Эдмон Абу – Дюма-сыну, 10 ноября 1871 года: «Ах, друг мой, какой Вы восхитительный художник!
Я читал и перечитывал Вашу пьесу и все же не знал ее, ибо как нельзя более верно, что подлинные драматические произведения родятся только в свете рампы! Рукопись очаровала меня – спектакль потряс. Эта Декле – я видел ее впервые – вначале показалась мне уродливой, худой, вульгарной, а голос ее – сиплым; но через несколько минут это была уже не она, а нечто в тысячу раз более значительное и прекрасное» – Ваша пьеса в сером платье…
Моя жена и я были одни в ложе бенуара; как эгоисты, мы не хотели делиться впечатлениями от такого спектакля с людьми равнодушными. Мы вышли из театра ошеломленные. Алекс сказала: «Твой друг устроил бал на полторы тысячи человек на туго натянутом канате, – я спрашиваю себя, каким чудом мы все не сломали себе шею; но это не имеет значения – я довольна, что пошла туда». Что касается меня, то я пока еще не рассуждаю и не размышляю; мне кажется, что на меня хлынул целый поток мыслей, что я попал в водоворот и опомнюсь не сразу. В ожидании этой минуты я наслаждаюсь вполне бескорыстной радостью, какую испытывает всякий честный человек, встретив личность более значительную, чем он сам, более значительную, чем все остальные, – совершенный ум, который природа творит один раз в пятьдесят лет…»
Это письмо характерно: в 1871 году Дюма-сын считался непогрешимым. У него самого было ощущение, что он выполняет некую священную миссию. Модной тогда художнице Мадлен Лемер, которая попусту растрачивала силы своей души, он с невероятной суровостью писал:
Дюма-сын – Маллен Лемер: «Вы, без сомнения, наиболее достойны жалости из всех, кого я знаю.
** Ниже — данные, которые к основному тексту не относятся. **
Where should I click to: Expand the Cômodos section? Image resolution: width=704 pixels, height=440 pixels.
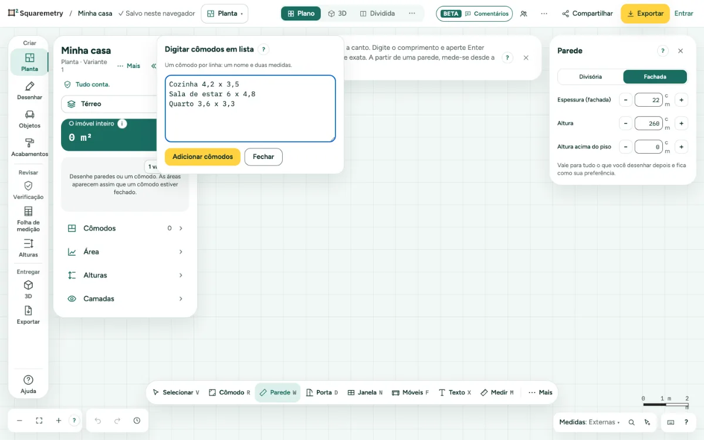pos(125,228)
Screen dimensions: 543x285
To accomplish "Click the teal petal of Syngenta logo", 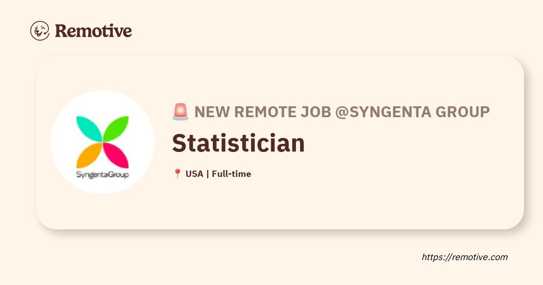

Письмо, которое я получил от Вас, новое тому доказательство. У Вас слишком мужской ум, чтобы Вы могли довольствоваться тем, чем довольствуется большинство женщин, но Вы и слишком женщина для того, чтобы не интересоваться этим вовсе. В итоге Вы сердитесь на женщин, чувствуя или понимая, что они счастливее Вас, и сердитесь на мужчин, не сумевших дать Вам счастье, на которое Вы, по Вашему мнению, имеете право.